A coalition of business groups in Northern Virginia is launching a campaign to shave 15 to 20 percent from the price of the average new home by loosening Fairfax County's building regulations.
If more lower-priced homes were available, middle-income households would be able to buy them instead of crowding lower-income families out of the rental market, said William Bestimt, president of the Fairfax County Chamber of Commerce. The chamber, the Northern Virginia Builders Association and the Northern Virginia Board of Realtors plans to sell this message to citizens associations, civic clubs and parent-teacher groups using speeches and educational films.
The coalition has not yet set a timetable for launching its educational program.
Its efforts coincide with the county Board of Supervisors' call for the private sector to get involved in solving the low-income-housing problem. But the initiative is getting a cool response from some supervisors.
"In my experience, builders don't pass the full savings on to the consumer. I'm sympathetic to the extent that we eliminate unnecessary costs, but to the extent that we are chiseling away at inspection standards and lowering overall quality, I don't support it," said Supervisor Thomas Davis III, chairman of the board's housing subcommittee.

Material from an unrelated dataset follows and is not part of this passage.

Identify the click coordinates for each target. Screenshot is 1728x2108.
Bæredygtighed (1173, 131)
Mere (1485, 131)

Supervisor James M. Scott said low-cost housing for sale is a short-term panacea for the housing crisis. The county worked successfully with Yeonas Co. to reduce housing costs at Lake Braddock, only to find that prices shot up when the second and third buyer purchased them, Scott said.

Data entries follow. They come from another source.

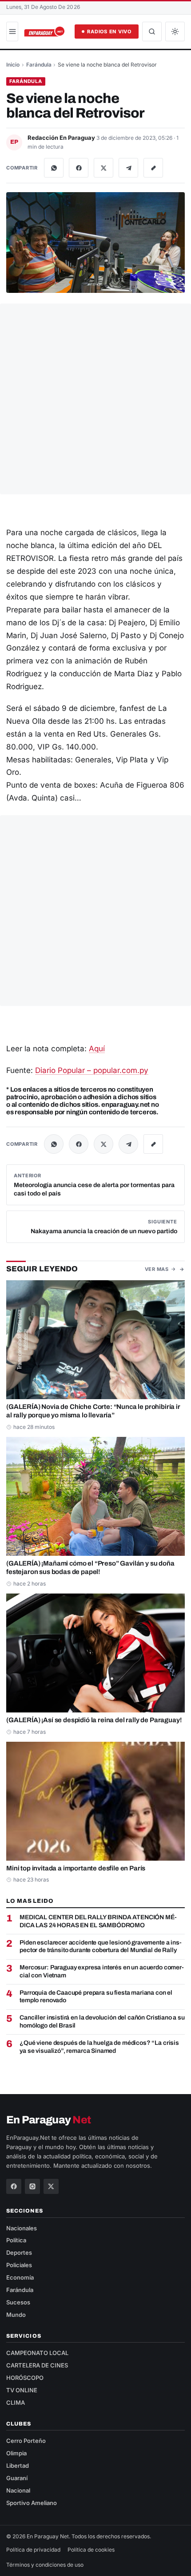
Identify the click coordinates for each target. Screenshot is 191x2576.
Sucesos (18, 2302)
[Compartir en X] (103, 168)
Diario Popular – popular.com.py (91, 1070)
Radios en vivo (109, 31)
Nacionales (21, 2228)
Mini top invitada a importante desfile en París (75, 1868)
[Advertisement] (95, 399)
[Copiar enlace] (153, 168)
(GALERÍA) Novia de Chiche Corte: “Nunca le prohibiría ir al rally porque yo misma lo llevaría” (93, 1411)
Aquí (97, 1048)
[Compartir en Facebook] (78, 168)
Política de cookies (91, 2549)
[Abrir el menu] (12, 31)
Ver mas (157, 1269)
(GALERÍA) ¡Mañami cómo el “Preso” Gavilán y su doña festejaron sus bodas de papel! (90, 1567)
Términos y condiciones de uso (45, 2564)
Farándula (39, 64)
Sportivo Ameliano (31, 2502)
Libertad (17, 2465)
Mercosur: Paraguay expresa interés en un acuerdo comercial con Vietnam (102, 1971)
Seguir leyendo (42, 1269)
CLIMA (15, 2402)
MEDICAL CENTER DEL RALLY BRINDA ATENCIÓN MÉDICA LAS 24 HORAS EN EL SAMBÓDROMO (98, 1921)
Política (16, 2240)
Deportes (19, 2252)
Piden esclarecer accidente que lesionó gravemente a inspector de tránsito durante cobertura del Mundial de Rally (101, 1946)
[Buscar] (152, 31)
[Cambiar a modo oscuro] (175, 31)
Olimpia (16, 2453)
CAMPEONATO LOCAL (37, 2352)
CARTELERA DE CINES (37, 2365)
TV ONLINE (21, 2390)
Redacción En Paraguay (62, 137)
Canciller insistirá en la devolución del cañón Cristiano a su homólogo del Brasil (102, 2021)
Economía (20, 2277)
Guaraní (17, 2477)
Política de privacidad (33, 2549)
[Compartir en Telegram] (128, 168)
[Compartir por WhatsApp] (54, 168)
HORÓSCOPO (25, 2377)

"It was a windfall for people selling. It didn't keep the lower-priced housing in the market," he asserted.
Bestimt is ready for such skepticism. "People need to see this is not a fast and loose way to feather the builder's nest," he said. "It's a way to make housing more affordable."
The coalition offers the following suggestions for keeping costs down:
* Streamlining the development review process to reduce processing time.
* Encouraging cluster developments that reduce sewer and water line runs.
* Allowing innovative and cheaper construction materials such as PVC pipes.
* Providing higher-density zoning.
These measures could produce savings that would make median-priced homes in Northern Virginia affordable to families with the median income, Bestimt said. Median means one-half is higher and one-half is lower.
Statistics compiled by the Northern Virginia Builders Association show that even in affluent Fairfax County, 9 percent of median-income households could not afford a median-priced house ($108,933) in 1983. In Manassas Park, the median-income family had only 57 percent of the income needed to become home owners in 1983, NVBA said. Median income in Fairfax County was $47,100 in 1983.
By presenting these facts to citizens associations, the coalition hopes to build a groundswell of support for regulatory change, former NVBA president William Berry said. This would create the political environment needed for reform, he said.
"What it requires is politicians to stand up and say there is nowhere for median-income families to live in this county and we are going to do something about," Berry said.